1000 commenters in the WP so far. Even if 90% are probably trolls, that's a relatively high response rate. 

1600 comments as of earlier today.  A lot.  A real lot.  A very large population has read that article.  How many?  10 people for every commentator?  More - less.  This article got a lot of visibility.  Of those readers some are going to decide to never go to Peter Chang's.  Some.  

21 hours ago, JoshNE said:

Looks like chef Chang has a training problem. After my experience, I vowed never to go back, and I'm guessing the guys in this story probably won't be either.

The amazing part is that the manager admits these same servers have done this before, and he's warned them! And yet he still hasn't decided whether to fire them.

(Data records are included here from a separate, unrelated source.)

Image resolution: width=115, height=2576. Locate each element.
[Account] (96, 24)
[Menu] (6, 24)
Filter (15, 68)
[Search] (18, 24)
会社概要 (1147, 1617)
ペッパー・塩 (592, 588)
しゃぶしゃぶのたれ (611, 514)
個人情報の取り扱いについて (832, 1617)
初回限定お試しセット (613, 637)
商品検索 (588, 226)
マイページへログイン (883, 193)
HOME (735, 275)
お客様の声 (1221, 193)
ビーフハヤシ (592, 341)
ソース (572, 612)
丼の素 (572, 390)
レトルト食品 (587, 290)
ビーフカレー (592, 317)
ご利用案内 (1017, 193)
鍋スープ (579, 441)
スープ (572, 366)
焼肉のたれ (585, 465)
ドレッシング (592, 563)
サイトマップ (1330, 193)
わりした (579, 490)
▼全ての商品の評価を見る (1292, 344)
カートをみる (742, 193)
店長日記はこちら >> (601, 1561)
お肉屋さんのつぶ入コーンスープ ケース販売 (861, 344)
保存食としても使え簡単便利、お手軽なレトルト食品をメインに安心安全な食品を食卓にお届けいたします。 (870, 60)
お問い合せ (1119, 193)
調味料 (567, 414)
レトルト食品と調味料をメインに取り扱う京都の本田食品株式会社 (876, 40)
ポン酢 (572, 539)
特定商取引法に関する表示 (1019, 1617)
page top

How often does this occur in the workplace and life?  I was thinking back.  I recall my partner and I labeling a real estate client as having a "stupid f*cking concept" and then giving that descriptor to several others.  It was before the internet, social media, selfies etc.  We never put it on paper.  I've heard comments like that from the heads of major organizations and among their senior staff, and I've heard it repeatedly in from staff on the Hill.  Labeling like this goes on everywhere.

I've seen something like this in our small businesses.  The staff writes stuff about an existing or potential customer.  Its ugly.  If the customers or potential customers ever saw this it would be deadly.

It is a "training problem"  then you have to monitor it to keep it from rearing its ugly head.  

14 hours ago, Marty L. said:

Don:  I agree in general -- every workplace will have inappropriate and thoughtless employees from time to time (well, other than a place run by Jonny Monis and Anne Marler!), and that's hardly a reason to hold it against the establishment, or to make a big deal about it publicly.  The difference here wasn't what the employees did -- I'll bet something like it has happened in almost every restaurant -- but the outrageously inadequate and thoughtless reply by management, in an official statement to the press!

Jeesh.  Management missed on this;  its been going on for a while, the servers didn't get fired, management didn't repudiate it in words and ACTIONS, the staffers remain.  Bad move.  It will reoccur.

Matt let Tim Carmen know about it and put it on yelp, which will be seen by fewer people (one review among many)   I think good move by Matt.  Some other customer(s) isn't/aren't going to see some stupid comment on a stupid bill by a stupid staffer(s).   If management can't control this at least publicity will somewhat damper these kinds of stupid offensive actions.

All the stuff about how rice is served and about splitting checks is ancillary in my estimation.  Some servers engage in stupid actions, haven't stopped it, management has been aware of it and has done nothing, allowing it to continue, and its insulting juvenile behavior.  

Catch it and end it.  Good lesson.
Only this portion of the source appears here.